Brief:
Using the data below, show every line where the word "empty" occurs.

Records for this exercise Block Start

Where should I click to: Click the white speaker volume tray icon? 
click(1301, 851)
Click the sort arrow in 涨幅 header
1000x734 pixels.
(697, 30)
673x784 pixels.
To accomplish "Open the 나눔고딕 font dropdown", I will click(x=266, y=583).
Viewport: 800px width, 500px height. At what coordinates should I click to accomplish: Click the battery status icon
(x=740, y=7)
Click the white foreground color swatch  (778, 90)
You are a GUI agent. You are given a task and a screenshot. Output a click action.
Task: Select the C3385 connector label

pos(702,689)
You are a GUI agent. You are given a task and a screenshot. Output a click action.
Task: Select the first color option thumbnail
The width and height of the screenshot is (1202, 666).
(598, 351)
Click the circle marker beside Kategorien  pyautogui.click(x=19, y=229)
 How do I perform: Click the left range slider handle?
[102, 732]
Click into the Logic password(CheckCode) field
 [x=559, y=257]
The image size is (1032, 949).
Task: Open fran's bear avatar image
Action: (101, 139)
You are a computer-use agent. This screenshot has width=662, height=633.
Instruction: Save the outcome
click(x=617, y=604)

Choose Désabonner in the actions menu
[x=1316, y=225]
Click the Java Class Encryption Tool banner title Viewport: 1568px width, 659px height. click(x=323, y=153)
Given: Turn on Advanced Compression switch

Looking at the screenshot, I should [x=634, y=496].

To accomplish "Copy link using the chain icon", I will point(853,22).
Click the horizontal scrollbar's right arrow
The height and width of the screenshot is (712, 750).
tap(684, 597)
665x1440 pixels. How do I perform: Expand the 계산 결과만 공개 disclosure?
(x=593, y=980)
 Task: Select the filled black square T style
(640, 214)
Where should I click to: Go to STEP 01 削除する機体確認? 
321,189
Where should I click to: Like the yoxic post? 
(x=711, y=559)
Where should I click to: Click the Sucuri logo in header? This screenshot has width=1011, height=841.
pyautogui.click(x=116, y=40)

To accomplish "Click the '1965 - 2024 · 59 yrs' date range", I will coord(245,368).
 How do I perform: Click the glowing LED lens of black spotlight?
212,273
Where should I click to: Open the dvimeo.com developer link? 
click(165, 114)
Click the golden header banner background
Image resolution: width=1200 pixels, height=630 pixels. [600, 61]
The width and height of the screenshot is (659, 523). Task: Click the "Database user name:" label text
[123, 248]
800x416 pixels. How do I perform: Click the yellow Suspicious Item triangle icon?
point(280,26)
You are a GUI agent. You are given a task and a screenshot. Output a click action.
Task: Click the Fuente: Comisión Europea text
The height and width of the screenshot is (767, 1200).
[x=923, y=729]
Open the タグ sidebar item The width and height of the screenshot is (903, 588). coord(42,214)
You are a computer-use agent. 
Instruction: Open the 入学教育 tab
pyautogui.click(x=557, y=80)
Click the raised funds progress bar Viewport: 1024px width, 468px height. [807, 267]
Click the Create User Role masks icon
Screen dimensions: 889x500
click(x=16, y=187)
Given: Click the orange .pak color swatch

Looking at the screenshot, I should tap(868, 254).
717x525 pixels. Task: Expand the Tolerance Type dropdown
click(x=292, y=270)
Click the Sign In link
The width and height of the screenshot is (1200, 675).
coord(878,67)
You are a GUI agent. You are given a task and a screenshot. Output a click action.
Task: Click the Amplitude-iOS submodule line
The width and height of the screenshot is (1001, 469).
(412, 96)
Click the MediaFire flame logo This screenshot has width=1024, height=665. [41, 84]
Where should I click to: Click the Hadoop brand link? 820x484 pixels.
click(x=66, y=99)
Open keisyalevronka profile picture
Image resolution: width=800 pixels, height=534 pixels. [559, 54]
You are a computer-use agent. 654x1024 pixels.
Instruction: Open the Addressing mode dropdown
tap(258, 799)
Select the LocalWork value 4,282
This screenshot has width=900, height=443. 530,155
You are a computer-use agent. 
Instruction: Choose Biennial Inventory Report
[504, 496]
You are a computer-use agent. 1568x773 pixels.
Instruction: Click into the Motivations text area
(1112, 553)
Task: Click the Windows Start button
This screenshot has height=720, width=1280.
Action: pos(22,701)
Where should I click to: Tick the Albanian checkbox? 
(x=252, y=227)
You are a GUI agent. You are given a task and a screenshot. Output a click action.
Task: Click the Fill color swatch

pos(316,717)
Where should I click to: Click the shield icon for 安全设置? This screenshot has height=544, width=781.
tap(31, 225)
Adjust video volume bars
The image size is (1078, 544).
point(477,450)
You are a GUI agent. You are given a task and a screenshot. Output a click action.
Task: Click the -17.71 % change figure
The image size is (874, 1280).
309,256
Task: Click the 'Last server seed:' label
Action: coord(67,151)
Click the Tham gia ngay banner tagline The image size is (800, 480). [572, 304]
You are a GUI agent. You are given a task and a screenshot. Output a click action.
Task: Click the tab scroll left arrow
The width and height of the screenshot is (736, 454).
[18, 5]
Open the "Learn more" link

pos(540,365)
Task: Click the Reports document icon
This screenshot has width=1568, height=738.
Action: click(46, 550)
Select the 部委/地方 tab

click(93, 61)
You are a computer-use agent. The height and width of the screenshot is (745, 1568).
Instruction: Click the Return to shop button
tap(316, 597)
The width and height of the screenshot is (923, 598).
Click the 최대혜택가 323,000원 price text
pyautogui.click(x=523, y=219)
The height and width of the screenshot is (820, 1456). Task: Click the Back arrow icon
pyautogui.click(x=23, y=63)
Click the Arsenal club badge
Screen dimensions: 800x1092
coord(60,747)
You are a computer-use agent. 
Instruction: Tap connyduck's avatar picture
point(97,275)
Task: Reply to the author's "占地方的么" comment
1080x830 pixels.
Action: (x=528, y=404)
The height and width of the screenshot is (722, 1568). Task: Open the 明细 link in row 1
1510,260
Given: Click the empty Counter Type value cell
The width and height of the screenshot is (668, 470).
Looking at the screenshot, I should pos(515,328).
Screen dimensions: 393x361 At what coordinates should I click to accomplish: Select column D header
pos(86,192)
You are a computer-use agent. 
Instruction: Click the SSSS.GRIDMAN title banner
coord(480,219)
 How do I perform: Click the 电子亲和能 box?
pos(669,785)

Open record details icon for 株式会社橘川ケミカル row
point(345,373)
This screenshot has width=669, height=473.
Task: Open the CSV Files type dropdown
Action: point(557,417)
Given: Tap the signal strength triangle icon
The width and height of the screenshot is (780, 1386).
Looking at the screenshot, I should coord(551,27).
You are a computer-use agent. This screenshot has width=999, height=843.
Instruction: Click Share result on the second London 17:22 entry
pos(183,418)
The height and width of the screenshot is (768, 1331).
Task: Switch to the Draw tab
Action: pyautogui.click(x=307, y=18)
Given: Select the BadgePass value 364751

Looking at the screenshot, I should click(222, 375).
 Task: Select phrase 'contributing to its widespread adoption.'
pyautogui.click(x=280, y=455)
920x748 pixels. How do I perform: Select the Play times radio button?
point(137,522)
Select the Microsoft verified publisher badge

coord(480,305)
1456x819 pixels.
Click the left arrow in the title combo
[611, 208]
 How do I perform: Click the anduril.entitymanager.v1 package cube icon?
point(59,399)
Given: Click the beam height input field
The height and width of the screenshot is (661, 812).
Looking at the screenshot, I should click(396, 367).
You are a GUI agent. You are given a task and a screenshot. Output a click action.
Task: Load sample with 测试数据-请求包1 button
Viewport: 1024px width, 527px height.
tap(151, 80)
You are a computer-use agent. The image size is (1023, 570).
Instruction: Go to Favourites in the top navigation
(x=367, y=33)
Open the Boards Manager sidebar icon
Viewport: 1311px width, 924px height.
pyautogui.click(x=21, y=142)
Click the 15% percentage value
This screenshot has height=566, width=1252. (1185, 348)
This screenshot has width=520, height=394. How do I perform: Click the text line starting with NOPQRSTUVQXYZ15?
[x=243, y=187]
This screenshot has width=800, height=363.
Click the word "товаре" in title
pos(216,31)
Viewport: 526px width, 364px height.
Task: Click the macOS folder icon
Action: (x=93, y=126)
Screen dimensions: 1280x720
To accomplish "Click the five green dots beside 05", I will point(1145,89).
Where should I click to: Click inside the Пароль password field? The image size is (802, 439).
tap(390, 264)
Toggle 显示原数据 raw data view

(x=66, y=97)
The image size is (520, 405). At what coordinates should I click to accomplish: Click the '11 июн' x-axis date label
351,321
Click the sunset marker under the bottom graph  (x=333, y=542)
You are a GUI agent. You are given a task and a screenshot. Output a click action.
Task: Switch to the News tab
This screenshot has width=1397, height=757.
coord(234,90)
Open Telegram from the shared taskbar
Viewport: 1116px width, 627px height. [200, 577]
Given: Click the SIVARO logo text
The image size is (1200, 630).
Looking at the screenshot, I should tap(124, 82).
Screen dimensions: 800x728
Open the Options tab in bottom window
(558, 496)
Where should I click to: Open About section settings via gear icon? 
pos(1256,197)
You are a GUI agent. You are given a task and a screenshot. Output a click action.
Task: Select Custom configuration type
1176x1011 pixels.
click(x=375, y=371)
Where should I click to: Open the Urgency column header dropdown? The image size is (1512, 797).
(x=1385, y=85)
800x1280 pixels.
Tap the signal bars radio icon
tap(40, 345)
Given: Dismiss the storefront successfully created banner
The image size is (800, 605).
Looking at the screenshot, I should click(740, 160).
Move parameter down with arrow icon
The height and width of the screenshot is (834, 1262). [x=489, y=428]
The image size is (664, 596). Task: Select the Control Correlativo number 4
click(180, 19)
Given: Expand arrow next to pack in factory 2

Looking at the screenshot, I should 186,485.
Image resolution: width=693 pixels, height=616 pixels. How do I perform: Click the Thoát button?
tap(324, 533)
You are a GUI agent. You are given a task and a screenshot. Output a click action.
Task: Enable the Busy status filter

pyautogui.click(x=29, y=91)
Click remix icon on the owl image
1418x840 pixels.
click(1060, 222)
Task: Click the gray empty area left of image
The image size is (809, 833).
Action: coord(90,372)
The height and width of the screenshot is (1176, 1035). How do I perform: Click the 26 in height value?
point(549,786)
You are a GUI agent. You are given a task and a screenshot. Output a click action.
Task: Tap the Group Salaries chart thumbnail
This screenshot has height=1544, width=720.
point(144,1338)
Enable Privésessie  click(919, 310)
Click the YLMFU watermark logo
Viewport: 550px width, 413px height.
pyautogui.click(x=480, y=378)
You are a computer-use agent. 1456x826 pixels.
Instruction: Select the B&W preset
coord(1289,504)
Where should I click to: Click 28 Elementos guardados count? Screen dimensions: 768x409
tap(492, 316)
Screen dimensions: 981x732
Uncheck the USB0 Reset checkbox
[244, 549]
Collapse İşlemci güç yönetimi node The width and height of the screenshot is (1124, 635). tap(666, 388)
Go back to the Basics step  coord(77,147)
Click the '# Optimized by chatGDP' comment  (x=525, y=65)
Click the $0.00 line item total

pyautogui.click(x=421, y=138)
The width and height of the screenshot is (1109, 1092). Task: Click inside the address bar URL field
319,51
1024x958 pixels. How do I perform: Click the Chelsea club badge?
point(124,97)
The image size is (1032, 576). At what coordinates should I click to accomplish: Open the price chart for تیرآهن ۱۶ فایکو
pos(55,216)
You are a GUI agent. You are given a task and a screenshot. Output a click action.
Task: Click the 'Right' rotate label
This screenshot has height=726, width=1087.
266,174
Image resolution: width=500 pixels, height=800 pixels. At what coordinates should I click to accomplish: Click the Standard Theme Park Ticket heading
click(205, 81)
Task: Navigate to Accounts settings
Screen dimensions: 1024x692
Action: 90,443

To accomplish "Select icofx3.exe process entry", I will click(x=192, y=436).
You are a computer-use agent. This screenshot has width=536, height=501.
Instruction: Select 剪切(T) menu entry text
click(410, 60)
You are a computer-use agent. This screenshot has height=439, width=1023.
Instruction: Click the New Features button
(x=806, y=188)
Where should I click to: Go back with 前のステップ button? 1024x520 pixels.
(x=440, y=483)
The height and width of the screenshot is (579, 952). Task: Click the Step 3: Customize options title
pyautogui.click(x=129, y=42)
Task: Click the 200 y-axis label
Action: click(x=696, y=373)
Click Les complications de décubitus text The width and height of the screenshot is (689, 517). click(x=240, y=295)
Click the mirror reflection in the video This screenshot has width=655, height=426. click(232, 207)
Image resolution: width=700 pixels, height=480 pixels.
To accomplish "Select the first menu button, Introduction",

Records for this exercise Block End

Answer for this exercise:
Given: Click the empty Counter Type value cell
Task: Click the gray empty area left of image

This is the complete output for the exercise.